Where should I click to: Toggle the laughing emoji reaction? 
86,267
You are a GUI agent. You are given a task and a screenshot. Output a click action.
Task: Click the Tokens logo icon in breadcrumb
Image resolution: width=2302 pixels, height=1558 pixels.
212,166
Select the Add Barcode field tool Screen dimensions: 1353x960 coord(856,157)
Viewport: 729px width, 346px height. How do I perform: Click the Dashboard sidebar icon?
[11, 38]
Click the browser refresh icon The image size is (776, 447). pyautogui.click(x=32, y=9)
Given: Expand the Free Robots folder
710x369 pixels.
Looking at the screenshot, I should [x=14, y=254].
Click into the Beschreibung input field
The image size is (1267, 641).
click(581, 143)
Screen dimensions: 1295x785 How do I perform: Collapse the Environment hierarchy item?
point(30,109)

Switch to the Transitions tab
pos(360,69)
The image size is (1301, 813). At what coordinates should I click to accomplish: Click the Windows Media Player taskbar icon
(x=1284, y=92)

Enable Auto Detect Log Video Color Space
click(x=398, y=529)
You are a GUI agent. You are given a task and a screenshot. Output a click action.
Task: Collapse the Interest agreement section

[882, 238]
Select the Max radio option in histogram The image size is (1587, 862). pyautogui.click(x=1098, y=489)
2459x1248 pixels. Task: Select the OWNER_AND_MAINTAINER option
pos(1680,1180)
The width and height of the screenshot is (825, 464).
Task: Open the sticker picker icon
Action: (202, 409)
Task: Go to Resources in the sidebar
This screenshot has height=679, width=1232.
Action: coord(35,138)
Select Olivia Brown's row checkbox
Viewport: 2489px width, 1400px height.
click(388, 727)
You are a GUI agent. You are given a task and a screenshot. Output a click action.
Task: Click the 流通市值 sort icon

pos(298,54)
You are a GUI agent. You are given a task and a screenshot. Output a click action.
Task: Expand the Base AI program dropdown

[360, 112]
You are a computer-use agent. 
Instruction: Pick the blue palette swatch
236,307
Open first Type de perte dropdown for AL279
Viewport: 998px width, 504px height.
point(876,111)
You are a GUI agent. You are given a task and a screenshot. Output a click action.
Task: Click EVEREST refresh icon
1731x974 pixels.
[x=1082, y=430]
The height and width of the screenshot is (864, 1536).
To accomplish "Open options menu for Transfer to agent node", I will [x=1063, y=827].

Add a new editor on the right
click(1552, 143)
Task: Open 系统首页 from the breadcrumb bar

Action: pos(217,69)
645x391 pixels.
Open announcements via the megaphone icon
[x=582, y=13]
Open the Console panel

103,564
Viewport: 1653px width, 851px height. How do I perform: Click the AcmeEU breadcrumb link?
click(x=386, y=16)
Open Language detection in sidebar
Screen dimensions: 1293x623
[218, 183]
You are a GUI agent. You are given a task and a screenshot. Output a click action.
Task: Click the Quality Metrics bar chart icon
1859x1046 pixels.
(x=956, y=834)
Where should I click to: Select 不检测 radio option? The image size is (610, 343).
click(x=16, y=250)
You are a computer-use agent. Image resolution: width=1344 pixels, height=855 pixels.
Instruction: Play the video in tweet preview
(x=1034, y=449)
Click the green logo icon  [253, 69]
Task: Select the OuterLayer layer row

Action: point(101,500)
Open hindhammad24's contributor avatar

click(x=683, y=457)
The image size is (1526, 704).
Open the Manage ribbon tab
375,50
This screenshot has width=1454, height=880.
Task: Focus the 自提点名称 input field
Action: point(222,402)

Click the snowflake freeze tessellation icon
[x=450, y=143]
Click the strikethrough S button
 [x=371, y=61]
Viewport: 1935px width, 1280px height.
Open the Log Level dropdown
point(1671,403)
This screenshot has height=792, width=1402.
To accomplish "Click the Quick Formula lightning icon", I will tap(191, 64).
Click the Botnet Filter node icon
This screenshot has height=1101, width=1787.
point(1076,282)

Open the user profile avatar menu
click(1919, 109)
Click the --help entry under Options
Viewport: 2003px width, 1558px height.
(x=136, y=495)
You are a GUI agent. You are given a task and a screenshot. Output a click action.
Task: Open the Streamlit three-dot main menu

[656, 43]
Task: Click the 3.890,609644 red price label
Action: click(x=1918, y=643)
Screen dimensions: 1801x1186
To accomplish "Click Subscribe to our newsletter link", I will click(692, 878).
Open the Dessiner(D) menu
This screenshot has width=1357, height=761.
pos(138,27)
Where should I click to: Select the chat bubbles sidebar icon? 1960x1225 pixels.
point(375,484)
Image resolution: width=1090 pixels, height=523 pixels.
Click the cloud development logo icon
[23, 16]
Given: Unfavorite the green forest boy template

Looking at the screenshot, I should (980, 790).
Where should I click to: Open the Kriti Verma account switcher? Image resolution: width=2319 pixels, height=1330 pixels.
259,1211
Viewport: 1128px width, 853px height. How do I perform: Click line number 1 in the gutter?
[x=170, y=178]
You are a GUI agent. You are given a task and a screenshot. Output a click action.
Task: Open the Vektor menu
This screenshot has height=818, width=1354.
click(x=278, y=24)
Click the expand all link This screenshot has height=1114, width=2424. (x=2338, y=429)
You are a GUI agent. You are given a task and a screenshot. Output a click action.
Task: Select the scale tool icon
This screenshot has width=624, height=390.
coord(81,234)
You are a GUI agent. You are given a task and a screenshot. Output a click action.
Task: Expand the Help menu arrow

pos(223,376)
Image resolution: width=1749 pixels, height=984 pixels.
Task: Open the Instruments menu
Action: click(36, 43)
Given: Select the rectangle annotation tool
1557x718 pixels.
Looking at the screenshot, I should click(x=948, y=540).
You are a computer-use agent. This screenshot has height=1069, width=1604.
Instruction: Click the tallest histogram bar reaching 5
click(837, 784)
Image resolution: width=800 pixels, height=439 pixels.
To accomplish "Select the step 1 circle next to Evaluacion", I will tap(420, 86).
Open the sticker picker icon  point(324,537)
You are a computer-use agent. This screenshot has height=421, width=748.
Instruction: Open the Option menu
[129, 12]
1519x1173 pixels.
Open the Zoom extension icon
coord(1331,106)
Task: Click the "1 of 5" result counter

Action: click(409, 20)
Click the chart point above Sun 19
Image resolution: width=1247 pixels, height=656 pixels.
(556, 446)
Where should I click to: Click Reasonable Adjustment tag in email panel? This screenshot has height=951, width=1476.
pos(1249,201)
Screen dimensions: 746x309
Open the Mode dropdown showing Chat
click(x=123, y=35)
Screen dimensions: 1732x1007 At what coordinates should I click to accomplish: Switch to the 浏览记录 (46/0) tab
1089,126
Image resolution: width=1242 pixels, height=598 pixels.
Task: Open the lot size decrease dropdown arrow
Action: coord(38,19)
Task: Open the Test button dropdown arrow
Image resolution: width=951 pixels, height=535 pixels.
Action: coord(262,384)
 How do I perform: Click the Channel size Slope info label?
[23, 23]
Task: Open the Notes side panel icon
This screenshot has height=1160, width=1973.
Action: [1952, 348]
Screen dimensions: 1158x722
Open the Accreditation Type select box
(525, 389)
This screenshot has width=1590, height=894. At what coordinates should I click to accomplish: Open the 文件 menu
* * * * *
- Work to complete
Transcribe each entry. Leave nothing out.

- Written solution
Where should I click to: Toggle the laughing emoji reaction? 
86,267
You are a GUI agent. You are given a task and a screenshot. Output a click action.
Task: Click the Tokens logo icon in breadcrumb
Image resolution: width=2302 pixels, height=1558 pixels.
212,166
Select the Add Barcode field tool Screen dimensions: 1353x960 coord(856,157)
Viewport: 729px width, 346px height. How do I perform: Click the Dashboard sidebar icon?
[11, 38]
Click the browser refresh icon The image size is (776, 447). pyautogui.click(x=32, y=9)
Given: Expand the Free Robots folder
710x369 pixels.
Looking at the screenshot, I should [x=14, y=254].
Click into the Beschreibung input field
The image size is (1267, 641).
click(581, 143)
Screen dimensions: 1295x785 How do I perform: Collapse the Environment hierarchy item?
point(30,109)

Switch to the Transitions tab
pos(360,69)
The image size is (1301, 813). At what coordinates should I click to accomplish: Click the Windows Media Player taskbar icon
(x=1284, y=92)

Enable Auto Detect Log Video Color Space
click(x=398, y=529)
You are a GUI agent. You are given a task and a screenshot. Output a click action.
Task: Collapse the Interest agreement section

[882, 238]
Select the Max radio option in histogram The image size is (1587, 862). pyautogui.click(x=1098, y=489)
2459x1248 pixels. Task: Select the OWNER_AND_MAINTAINER option
pos(1680,1180)
The width and height of the screenshot is (825, 464).
Task: Open the sticker picker icon
Action: (202, 409)
Task: Go to Resources in the sidebar
This screenshot has height=679, width=1232.
Action: coord(35,138)
Select Olivia Brown's row checkbox
Viewport: 2489px width, 1400px height.
click(388, 727)
You are a GUI agent. You are given a task and a screenshot. Output a click action.
Task: Click the 流通市值 sort icon

pos(298,54)
You are a GUI agent. You are given a task and a screenshot. Output a click action.
Task: Expand the Base AI program dropdown

[360, 112]
You are a computer-use agent. 
Instruction: Pick the blue palette swatch
236,307
Open first Type de perte dropdown for AL279
Viewport: 998px width, 504px height.
point(876,111)
You are a GUI agent. You are given a task and a screenshot. Output a click action.
Task: Click EVEREST refresh icon
1731x974 pixels.
[x=1082, y=430]
The height and width of the screenshot is (864, 1536).
To accomplish "Open options menu for Transfer to agent node", I will [x=1063, y=827].

Add a new editor on the right
click(1552, 143)
Task: Open 系统首页 from the breadcrumb bar

Action: pos(217,69)
645x391 pixels.
Open announcements via the megaphone icon
[x=582, y=13]
Open the Console panel

103,564
Viewport: 1653px width, 851px height. How do I perform: Click the AcmeEU breadcrumb link?
click(x=386, y=16)
Open Language detection in sidebar
Screen dimensions: 1293x623
[218, 183]
You are a GUI agent. You are given a task and a screenshot. Output a click action.
Task: Click the Quality Metrics bar chart icon
1859x1046 pixels.
(x=956, y=834)
Where should I click to: Select 不检测 radio option? The image size is (610, 343).
click(x=16, y=250)
You are a computer-use agent. Image resolution: width=1344 pixels, height=855 pixels.
Instruction: Play the video in tweet preview
(x=1034, y=449)
Click the green logo icon  [253, 69]
Task: Select the OuterLayer layer row

Action: point(101,500)
Open hindhammad24's contributor avatar

click(x=683, y=457)
The image size is (1526, 704).
Open the Manage ribbon tab
375,50
This screenshot has width=1454, height=880.
Task: Focus the 自提点名称 input field
Action: point(222,402)

Click the snowflake freeze tessellation icon
[x=450, y=143]
Click the strikethrough S button
 [x=371, y=61]
Viewport: 1935px width, 1280px height.
Open the Log Level dropdown
point(1671,403)
This screenshot has height=792, width=1402.
To accomplish "Click the Quick Formula lightning icon", I will tap(191, 64).
Click the Botnet Filter node icon
This screenshot has height=1101, width=1787.
point(1076,282)

Open the user profile avatar menu
click(1919, 109)
Click the --help entry under Options
Viewport: 2003px width, 1558px height.
(x=136, y=495)
You are a GUI agent. You are given a task and a screenshot. Output a click action.
Task: Open the Streamlit three-dot main menu

[656, 43]
Task: Click the 3.890,609644 red price label
Action: click(x=1918, y=643)
Screen dimensions: 1801x1186
To accomplish "Click Subscribe to our newsletter link", I will click(692, 878).
Open the Dessiner(D) menu
This screenshot has width=1357, height=761.
pos(138,27)
Where should I click to: Select the chat bubbles sidebar icon? 1960x1225 pixels.
point(375,484)
Image resolution: width=1090 pixels, height=523 pixels.
Click the cloud development logo icon
[23, 16]
Given: Unfavorite the green forest boy template

Looking at the screenshot, I should (980, 790).
Where should I click to: Open the Kriti Verma account switcher? Image resolution: width=2319 pixels, height=1330 pixels.
259,1211
Viewport: 1128px width, 853px height. How do I perform: Click line number 1 in the gutter?
[x=170, y=178]
You are a GUI agent. You are given a task and a screenshot. Output a click action.
Task: Open the Vektor menu
This screenshot has height=818, width=1354.
click(x=278, y=24)
Click the expand all link This screenshot has height=1114, width=2424. (x=2338, y=429)
You are a GUI agent. You are given a task and a screenshot. Output a click action.
Task: Select the scale tool icon
This screenshot has width=624, height=390.
coord(81,234)
You are a GUI agent. You are given a task and a screenshot. Output a click action.
Task: Expand the Help menu arrow

pos(223,376)
Image resolution: width=1749 pixels, height=984 pixels.
Task: Open the Instruments menu
Action: click(36, 43)
Given: Select the rectangle annotation tool
1557x718 pixels.
Looking at the screenshot, I should click(x=948, y=540).
You are a computer-use agent. This screenshot has height=1069, width=1604.
Instruction: Click the tallest histogram bar reaching 5
click(837, 784)
Image resolution: width=800 pixels, height=439 pixels.
To accomplish "Select the step 1 circle next to Evaluacion", I will tap(420, 86).
Open the sticker picker icon  point(324,537)
You are a computer-use agent. This screenshot has height=421, width=748.
Instruction: Open the Option menu
[129, 12]
1519x1173 pixels.
Open the Zoom extension icon
coord(1331,106)
Task: Click the "1 of 5" result counter

Action: click(409, 20)
Click the chart point above Sun 19
Image resolution: width=1247 pixels, height=656 pixels.
(556, 446)
Where should I click to: Click Reasonable Adjustment tag in email panel? This screenshot has height=951, width=1476.
pos(1249,201)
Screen dimensions: 746x309
Open the Mode dropdown showing Chat
click(x=123, y=35)
Screen dimensions: 1732x1007 At what coordinates should I click to accomplish: Switch to the 浏览记录 (46/0) tab
1089,126
Image resolution: width=1242 pixels, height=598 pixels.
Task: Open the lot size decrease dropdown arrow
Action: coord(38,19)
Task: Open the Test button dropdown arrow
Image resolution: width=951 pixels, height=535 pixels.
Action: coord(262,384)
 How do I perform: Click the Channel size Slope info label?
[23, 23]
Task: Open the Notes side panel icon
This screenshot has height=1160, width=1973.
Action: [1952, 348]
Screen dimensions: 1158x722
Open the Accreditation Type select box
(525, 389)
This screenshot has width=1590, height=894. At what coordinates should I click to accomplish: Open the 文件 menu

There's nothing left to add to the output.